But don’t get me wrong— it’s no fun to be marginalized and impoverished. If the rich and powerful would be so kind as to share some of their resources and inclusion in decision-making, we’ll be more than happy to teach them how to laugh and play music. And though it’s bold for me as a privileged white guy to say “we,” I identify with being on the edges of the money-power game and close to the center of the music-fun one.

Meanwhile, after converting myself over to “one thing” as the golden road to musical success (see a few blogs back), these musicians showed me the high road of the Orff ideal of “everyone plays everything.” Because they did!

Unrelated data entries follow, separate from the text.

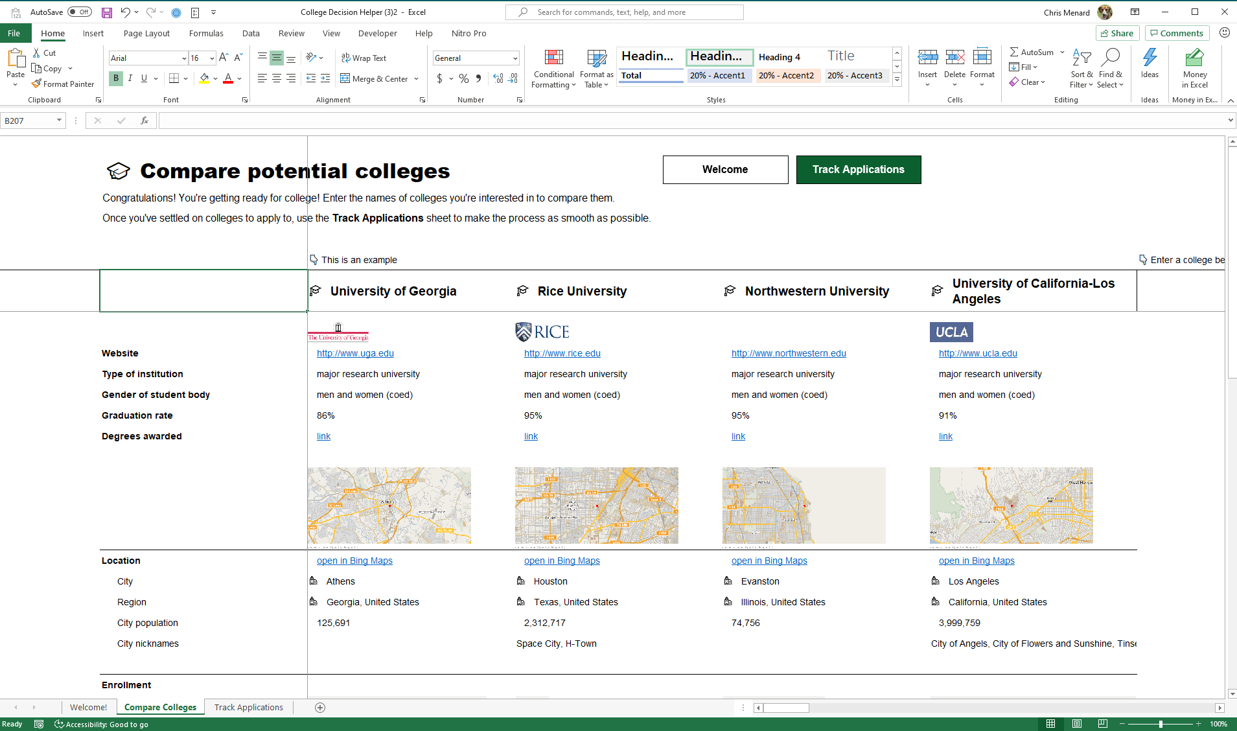Expand the font name Arial dropdown
1237x731 pixels.
[x=184, y=58]
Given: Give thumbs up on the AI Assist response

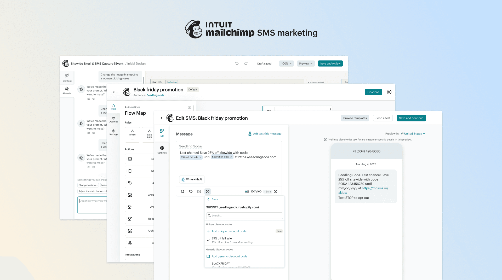Looking at the screenshot, I should point(89,99).
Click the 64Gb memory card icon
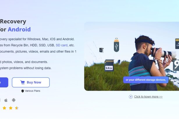Image resolution: width=179 pixels, height=119 pixels. tap(109, 66)
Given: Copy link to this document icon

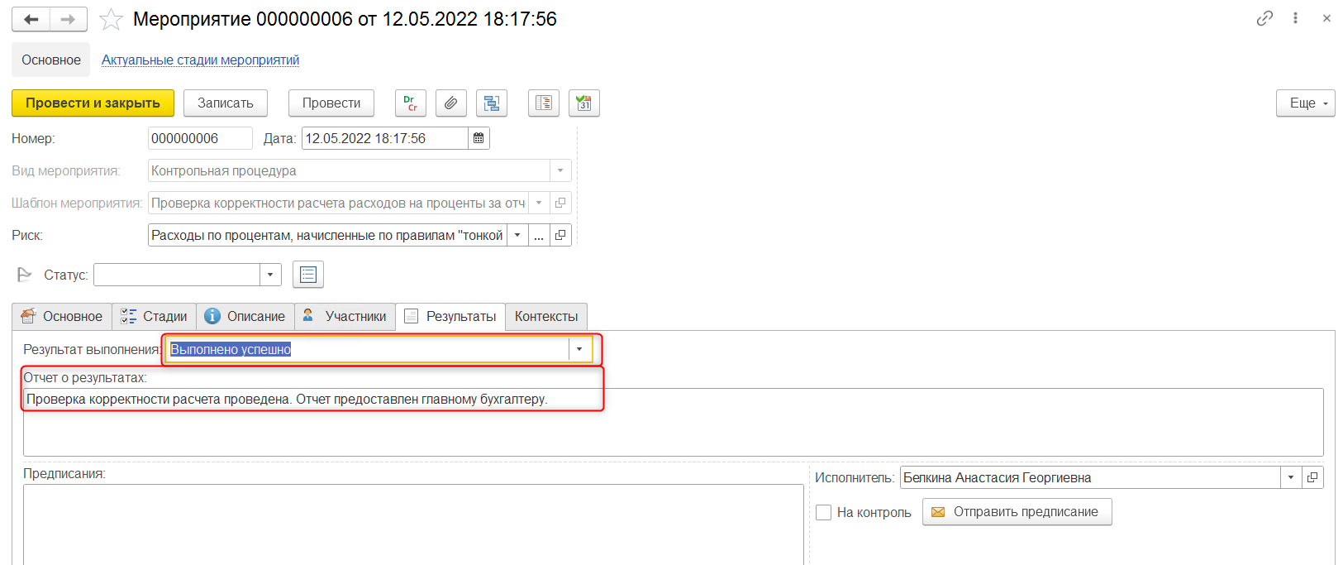Looking at the screenshot, I should tap(1264, 18).
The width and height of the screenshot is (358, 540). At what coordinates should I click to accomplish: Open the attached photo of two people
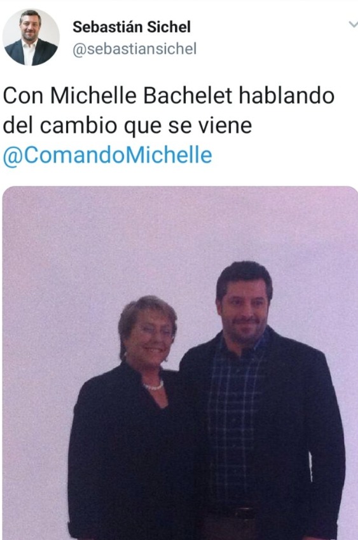click(x=180, y=363)
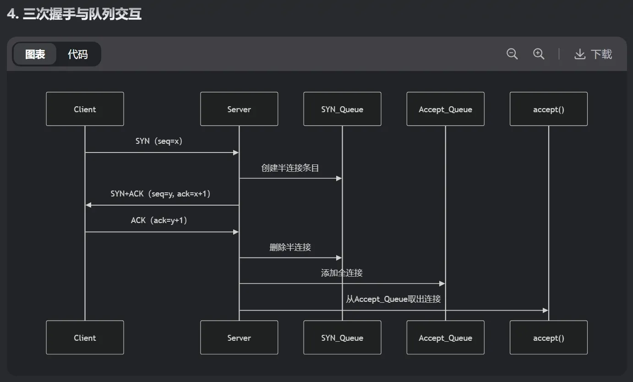Click the bottom accept() participant box
This screenshot has height=382, width=633.
[x=548, y=338]
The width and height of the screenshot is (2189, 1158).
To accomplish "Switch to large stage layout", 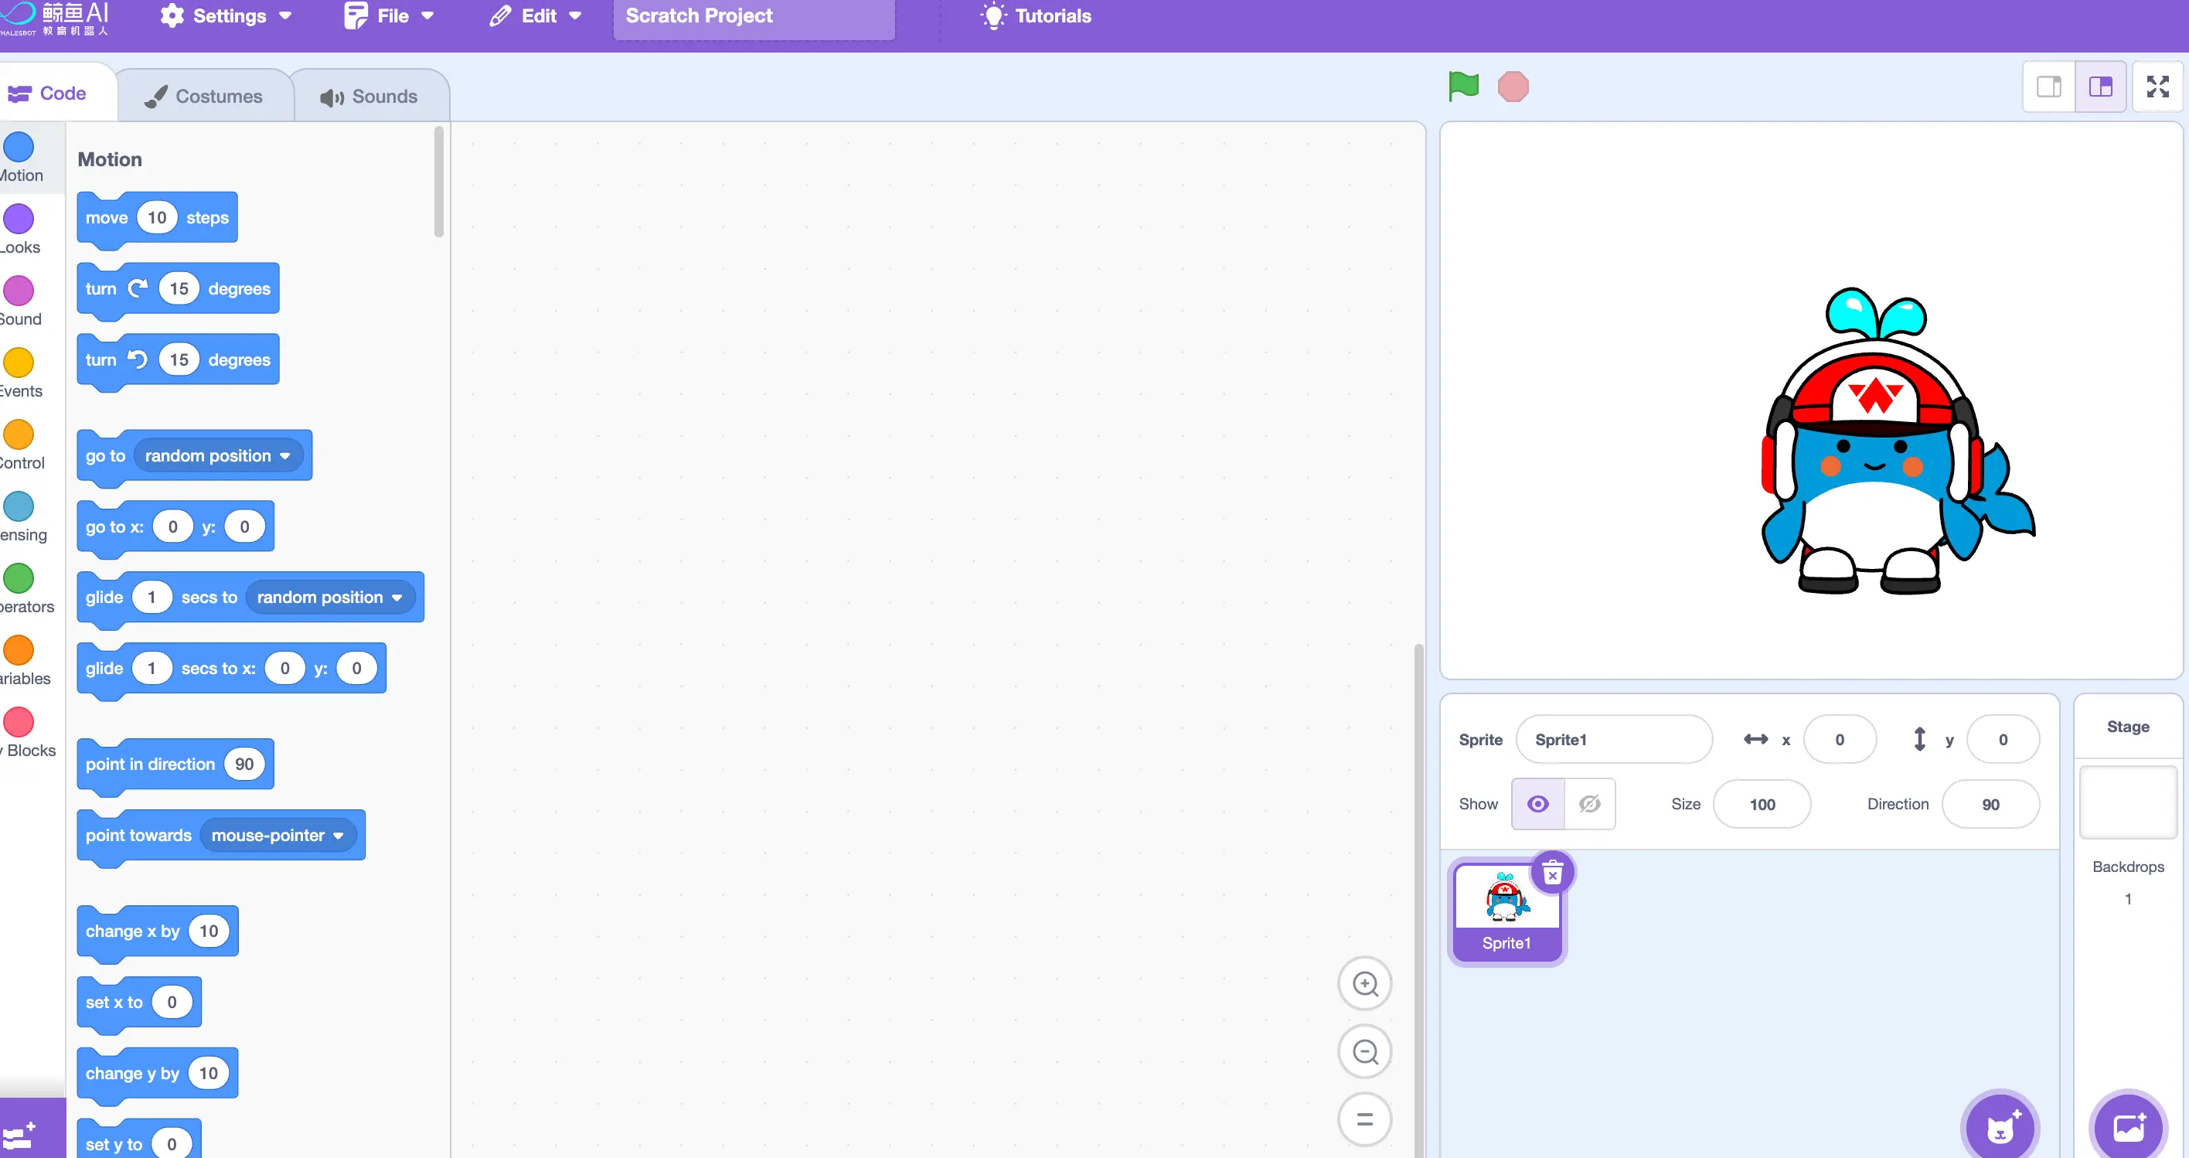I will click(x=2101, y=87).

The sax guy played flute, guitar and pandeiro and each one expertly, the surdo player flipped back and forth between agogo and tamborim, the ukulele player picked up every percussion instrument in the house at some point— and everyone sang. Everyone. And some twenty songs moving seamlessly with changes in keys and tempos without ever stopping the flow, all without a single sheet of notated music. I’m sure they would have danced as well, but seated in chairs, the dancing was inside them. And that circle formation! Orff class all the way!

Meanwhile, the folks in the club got up danced as the spirit moved and the waiter was particularly remarkable, effortlessly and graceful doing some rapid-fire fancy footwork while every part of his upper body articulated another quality of the rhythm. Fred Astaire would have worked hard to keep up.

In the past two nights, I’ve had the pleasure to witness samba, maracatu, choro, jazz and a host of Afro-Brazilian styles in all sorts of setting, all soaring over a high bar of musical virtuosity and intensity with a wholly participatory and educated-in-the-styles audience. Rio is knocking my socks off as one of the more musical cities on the planet.

And yet still, all the local teachers lament the poor state of music education in the schools, some lingering Puritan resistance to songs from the African-diaspora and kids growing up with random exposure to the vibrant music of their culture rather than consciously cultivated and equalitarian exposure. Lots to celebrate, lots of work yet to do.

But at least we get to do it with alegria!